Morphological changes in pancreas from RIP-Akt mice. (a) Hematoxylin and eosin staining of pancreas from a transgenic (left) and control mouse (right), each 24 weeks of age. (b) Immunostaining of pancreas for insulin (red) in 5-week-old transgenic (left) and control mouse (right). Note multiple areas of single and doublet extra-islet β cells, indicated by arrow. (c) Altered islet architecture was demonstrated by immunofluorescence staining of pancreas with insulin (green) and non–β cells (red) in 5-week-old transgenic (left) and control mouse (right).
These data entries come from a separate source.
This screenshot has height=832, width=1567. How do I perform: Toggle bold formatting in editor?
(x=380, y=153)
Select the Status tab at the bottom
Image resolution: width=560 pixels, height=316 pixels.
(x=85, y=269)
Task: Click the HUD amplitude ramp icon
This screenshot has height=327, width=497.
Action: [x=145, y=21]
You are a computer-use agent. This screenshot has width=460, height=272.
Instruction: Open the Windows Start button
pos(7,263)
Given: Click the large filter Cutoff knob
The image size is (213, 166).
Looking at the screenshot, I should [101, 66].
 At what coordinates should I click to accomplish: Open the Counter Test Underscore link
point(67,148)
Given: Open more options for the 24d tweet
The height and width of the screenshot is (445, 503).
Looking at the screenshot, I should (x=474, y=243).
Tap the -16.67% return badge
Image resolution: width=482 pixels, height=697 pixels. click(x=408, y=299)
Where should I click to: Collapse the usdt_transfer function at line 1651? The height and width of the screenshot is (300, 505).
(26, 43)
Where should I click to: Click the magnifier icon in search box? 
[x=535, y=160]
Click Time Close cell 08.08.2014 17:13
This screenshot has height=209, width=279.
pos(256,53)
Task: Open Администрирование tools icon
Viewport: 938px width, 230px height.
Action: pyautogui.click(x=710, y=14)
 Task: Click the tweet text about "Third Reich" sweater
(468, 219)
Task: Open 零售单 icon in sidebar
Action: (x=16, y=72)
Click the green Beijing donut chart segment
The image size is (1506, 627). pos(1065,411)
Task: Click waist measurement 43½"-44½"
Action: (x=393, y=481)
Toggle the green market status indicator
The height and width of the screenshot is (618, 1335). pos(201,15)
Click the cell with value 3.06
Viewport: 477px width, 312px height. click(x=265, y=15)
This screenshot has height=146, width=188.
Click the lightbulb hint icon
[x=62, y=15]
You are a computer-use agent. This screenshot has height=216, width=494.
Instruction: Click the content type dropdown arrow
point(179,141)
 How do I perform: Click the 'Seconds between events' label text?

Occasional cells expressing both insulin and a non–β cell hormone are indicated in yellow (see arrows for example).

Figure 4

Assessment of proliferation and neogenesis in a pancreas from RIP-Akt mice. (a) β cell replication was demonstrated by BrdU incorporation (arrows) in cells stained for insulin (red) from transgenic (left) and control mouse (right). (b) Transgenic mice (left) showing evidence of neogenesis by β cells budding from ductal cells (arrow), as well as increased single and doublet β cells.

Figure 5

Alterations in pancreatic β cell size observed in RIP-Akt mice. Immunofluorescence for insulin (green) in pancreatic sections (same magnification) from transgenic (left) and control mouse (right). This section illustrates the increased β cell size in transgenic compared with WT mice.

Figure 6

Intraperitoneal glucose tolerance tests. Five-month-old mice were fasted 6 hours, then injected with glucose (2 mg/g body weight). Blood samples from the tail vein were obtained at the indicated times. Plasma glucose (a) (RIP-Akt, n = 4, and WT, n = 5) and insulin (b) (RIP-Akt, n = 3, and WT, n = 3). Results are presented as mean ± SEM. *P < 0.01.

Figure 7

Assessment of insulin secretion in isolated islets. Incubation of islets in the presence of 2 mM glucose (LG), 20 mM glucose (HG), and 30 mM KCl was performed as described in Methods. Islets were isolated from 2- to 3-month-old RIP-Akt (n = 4) and WT littermates (n = 3). Results are mean ± SEM. *P < 0.05; **P < 0.01.

Figure 8

Effect of STZ administration on blood glucose levels in RIP-Akt and control. Two- to three-month-old RIP-Akt (n = 5) and WT (n = 12) mice were subjected to intraperitoneal injections. STZ injections (arrows) were performed at the indicated doses. Results are expressed as mean ± SEM. *P < 0.01.